Ativistas chegam à Faixa de Gaza para protestar contra bloqueio israelense

Jerusalém, 23 ago (EFE) - Dois navios com 46 ativistas internacionais que partiram nesta sexta-feira do Chipre em direção à Faixa de Gaza para protestar contra o bloqueio imposto por Israel chegaram neste sábado a esse território palestino. As embarcações - nas quais podiam ser vistas bandeiras palestinas e de países europeus - foram recebidas com alegria na praia da Cidade de Gaza por centenas de pessoas e um comitê de boas-vindas, que inclui uma banda.
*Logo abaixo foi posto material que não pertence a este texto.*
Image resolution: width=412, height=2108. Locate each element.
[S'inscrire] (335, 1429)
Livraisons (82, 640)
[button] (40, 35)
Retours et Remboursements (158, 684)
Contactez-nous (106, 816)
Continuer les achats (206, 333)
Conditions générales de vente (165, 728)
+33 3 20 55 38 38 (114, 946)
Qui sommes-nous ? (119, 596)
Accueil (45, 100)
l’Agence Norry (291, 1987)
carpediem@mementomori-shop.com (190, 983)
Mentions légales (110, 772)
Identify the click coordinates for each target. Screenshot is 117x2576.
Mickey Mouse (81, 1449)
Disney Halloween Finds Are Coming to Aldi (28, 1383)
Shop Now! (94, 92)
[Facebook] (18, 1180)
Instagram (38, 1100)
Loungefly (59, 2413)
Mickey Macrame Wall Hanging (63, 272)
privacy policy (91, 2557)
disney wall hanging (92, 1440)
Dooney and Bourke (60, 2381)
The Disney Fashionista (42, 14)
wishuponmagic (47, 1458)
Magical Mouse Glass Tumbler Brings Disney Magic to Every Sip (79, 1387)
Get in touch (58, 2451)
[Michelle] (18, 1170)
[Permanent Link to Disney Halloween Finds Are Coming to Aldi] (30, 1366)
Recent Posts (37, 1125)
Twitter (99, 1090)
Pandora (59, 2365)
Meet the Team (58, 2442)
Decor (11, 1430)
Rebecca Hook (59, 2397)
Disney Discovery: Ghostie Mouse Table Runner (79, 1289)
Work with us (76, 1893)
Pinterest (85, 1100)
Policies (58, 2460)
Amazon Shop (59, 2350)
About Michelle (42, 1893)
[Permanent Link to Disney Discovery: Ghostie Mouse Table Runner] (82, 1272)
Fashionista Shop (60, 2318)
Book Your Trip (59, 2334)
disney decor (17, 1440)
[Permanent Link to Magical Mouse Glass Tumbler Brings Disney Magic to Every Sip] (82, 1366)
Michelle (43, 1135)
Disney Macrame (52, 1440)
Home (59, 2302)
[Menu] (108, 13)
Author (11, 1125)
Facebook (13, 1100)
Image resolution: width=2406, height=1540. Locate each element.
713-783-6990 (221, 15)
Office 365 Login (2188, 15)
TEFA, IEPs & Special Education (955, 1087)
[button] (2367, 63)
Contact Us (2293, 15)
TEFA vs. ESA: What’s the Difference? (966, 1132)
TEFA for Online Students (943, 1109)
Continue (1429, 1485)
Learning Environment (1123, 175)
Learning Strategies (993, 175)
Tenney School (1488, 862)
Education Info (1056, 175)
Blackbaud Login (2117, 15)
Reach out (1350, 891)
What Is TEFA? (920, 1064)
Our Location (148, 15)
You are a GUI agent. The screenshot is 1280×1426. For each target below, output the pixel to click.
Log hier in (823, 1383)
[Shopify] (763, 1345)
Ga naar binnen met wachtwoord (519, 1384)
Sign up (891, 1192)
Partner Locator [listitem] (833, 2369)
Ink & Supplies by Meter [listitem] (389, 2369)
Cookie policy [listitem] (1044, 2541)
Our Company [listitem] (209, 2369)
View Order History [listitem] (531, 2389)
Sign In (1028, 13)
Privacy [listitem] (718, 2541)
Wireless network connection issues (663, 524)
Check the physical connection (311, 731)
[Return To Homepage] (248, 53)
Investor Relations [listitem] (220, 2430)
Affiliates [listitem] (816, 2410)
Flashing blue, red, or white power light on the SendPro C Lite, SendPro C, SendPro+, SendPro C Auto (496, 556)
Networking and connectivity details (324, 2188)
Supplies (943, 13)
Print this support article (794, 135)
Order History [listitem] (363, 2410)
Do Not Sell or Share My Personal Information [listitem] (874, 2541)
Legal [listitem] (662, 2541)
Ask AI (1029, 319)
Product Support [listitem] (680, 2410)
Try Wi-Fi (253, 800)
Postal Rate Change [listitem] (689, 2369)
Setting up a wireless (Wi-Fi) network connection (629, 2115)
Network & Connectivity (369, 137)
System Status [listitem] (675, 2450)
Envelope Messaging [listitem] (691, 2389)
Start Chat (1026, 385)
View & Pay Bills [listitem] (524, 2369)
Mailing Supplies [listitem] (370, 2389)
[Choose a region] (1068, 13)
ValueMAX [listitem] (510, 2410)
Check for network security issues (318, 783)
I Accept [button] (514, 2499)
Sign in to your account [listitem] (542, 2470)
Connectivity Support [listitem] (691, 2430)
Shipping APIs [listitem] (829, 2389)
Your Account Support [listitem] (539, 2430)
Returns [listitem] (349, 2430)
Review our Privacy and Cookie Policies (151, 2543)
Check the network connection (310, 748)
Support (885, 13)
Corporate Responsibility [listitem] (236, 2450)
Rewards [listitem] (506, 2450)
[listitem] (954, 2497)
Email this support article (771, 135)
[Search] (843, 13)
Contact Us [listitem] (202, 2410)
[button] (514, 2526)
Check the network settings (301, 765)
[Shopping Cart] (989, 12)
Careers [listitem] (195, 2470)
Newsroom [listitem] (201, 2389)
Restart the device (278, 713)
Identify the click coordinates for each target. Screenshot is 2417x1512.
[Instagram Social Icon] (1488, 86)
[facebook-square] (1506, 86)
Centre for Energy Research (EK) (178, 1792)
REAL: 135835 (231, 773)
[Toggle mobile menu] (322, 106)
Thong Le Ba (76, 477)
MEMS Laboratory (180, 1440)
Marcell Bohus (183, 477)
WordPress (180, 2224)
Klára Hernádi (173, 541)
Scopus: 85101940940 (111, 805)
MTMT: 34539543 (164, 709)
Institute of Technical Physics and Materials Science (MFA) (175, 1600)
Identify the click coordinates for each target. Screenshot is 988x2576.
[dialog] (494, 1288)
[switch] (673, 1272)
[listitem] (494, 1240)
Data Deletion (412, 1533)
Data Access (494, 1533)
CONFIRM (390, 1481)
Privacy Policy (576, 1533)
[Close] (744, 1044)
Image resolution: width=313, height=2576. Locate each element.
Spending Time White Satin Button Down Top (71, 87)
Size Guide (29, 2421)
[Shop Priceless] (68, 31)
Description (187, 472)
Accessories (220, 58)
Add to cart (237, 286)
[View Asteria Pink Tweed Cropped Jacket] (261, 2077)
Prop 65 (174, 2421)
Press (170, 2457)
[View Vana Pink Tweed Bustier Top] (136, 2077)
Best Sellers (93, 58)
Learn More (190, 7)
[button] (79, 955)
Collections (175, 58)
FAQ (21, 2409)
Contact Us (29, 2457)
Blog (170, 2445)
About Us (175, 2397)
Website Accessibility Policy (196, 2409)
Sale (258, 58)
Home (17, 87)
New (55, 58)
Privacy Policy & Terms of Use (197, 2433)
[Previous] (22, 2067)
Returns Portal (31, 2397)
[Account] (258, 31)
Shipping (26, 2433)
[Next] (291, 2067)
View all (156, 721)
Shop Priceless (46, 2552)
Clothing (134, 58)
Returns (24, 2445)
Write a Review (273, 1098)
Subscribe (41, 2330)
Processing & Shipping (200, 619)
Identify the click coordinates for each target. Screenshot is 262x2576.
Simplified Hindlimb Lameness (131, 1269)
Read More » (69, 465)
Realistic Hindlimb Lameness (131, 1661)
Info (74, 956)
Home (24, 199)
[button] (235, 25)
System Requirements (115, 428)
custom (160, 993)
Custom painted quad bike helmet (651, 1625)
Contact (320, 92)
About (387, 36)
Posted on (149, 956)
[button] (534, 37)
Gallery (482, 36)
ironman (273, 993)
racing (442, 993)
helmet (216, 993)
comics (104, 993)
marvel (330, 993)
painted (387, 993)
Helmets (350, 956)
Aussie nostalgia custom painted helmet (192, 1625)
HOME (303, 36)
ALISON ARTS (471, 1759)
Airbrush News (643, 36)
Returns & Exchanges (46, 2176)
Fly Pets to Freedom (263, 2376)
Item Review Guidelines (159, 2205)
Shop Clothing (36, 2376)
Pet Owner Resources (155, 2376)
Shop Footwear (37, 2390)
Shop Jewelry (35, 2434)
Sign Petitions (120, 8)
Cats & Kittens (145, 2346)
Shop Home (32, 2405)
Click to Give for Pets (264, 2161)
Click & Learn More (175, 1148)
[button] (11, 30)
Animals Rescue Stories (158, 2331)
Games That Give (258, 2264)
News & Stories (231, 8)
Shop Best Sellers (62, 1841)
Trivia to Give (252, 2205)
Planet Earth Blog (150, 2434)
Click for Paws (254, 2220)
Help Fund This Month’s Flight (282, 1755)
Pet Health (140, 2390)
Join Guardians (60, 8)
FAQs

Os ativistas, entre os quais havia representantes de 17 países, traziam ajuda médica para as crianças de Gaza. No grupo, há uma freira de 81 anos e a cunhada do enviado especial do Quarteto de Madri para o Oriente Médio (Estados Unidos, ONU, União Européia e Rússia), o ex-primeiro-ministro britânico Tony Blair.

EFE |

A chegada dos dois navios a Gaza aconteceu após Israel permitir sua aproximação nas águas do território palestino para "evitar a provocação que (os autores da iniciativa) pretendiam fazer na frente dos meios de comunicação", segundo o porta-voz do Ministério de Assuntos Exteriores israelense, Arye Mekel.

Israel adotou a medida depois que os organizadores do protesto informaram hoje de manhã no Chipre que tinham perdido contato com os dois navios, pelo que chamaram de "ato de pirataria eletrônica".

As autoridades israelenses tinham anunciado nos últimos dias que os organizadores do protesto poderiam recorrer a "todos os meios" a seu alcance para abortar a intenção dos ativistas, cuja iniciativa classificaram de "provocação".

O líder do Hamas, Ismail Haniyeh, tinha elogiado a iniciativa e pedido "mais ações de solidariedade internacional" para acabar com o bloqueio israelense a Gaza.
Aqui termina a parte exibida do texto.